This story is from July 18, 2020

Chicago police, protesters clash during bid to topple statue

Chicago police, protesters clash during bid to topple statue
CHICAGO: Protesters trying to topple a Christopher Columbus statue in downtown Chicago's Grant Park clashed with police who used batons to beat people and made at least a dozen arrests after they say protesters targeted them with fireworks, rocks and other items.
The clash Friday evening unfolded after at least 1,000 people tried to swarm the statue in a failed attempt to topple it following a rally in support of Black and Indigenous people.

Police said 18 officers were injured and at least 12 people were arrested during the clash. Four protesters were also hurt during the confrontation, which led local elected officials and activists to condemn the officers' tactics.
“We unequivocally condemn Mayor Lori Lightfoot's decision to send the Chicago police to beat, arrest, and terrorize the demonstrators and journalists gathered in Grant Park tonight,” a group of elected officials said in a statement released late Friday.
Local news site Block Club Chicago reported that one protester, an 18-year-old woman, had several of her front teeth knocked out when an officer punched her. It also shared a video of that assault and a photo of the woman's bloodied mouth and missing teeth.
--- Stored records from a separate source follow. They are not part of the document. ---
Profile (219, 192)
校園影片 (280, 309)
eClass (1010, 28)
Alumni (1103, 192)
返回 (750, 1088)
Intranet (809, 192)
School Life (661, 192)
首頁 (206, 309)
It identified her as Miracle Boyd, a member of the anti-gun violence group GoodKids MadCity.
The police department said in a statement that officers assembled in the park as the protesters converged there and were “providing security and protecting their First Amendment right to peacefully assemble."

It said that as demonstrators approached the statue “some members of the crowd turned on the police and used the protest to attack officers with fireworks, rocks, frozen bottles, and other objects." Amika Tendaji, an organizer for the protest, during which artists tagged the statue with slogans including “Decolonize Chicago” and “Black Lives Matter,” decried the officers' use of force to protect a statue.
“I think the people of Chicago and the world have proven that they are over police brutalising people,” she said. “They're over police murder, they're over police terrorism, so the people are going to keep fighting.”
The Columbus statue in Grant Park and another in the city's Little Italy neighbourhood were also vandalised last month.
Protesters across the county have called for the removal of statues of Columbus, saying that the Italian explorer is responsible for the genocide and exploitation of native peoples in the Americas.
Statues of Columbus have also been toppled or vandalised in cities such as Miami; Richmond, Virginia; St. Paul, Minnesota; and Boston, where one was decapitated.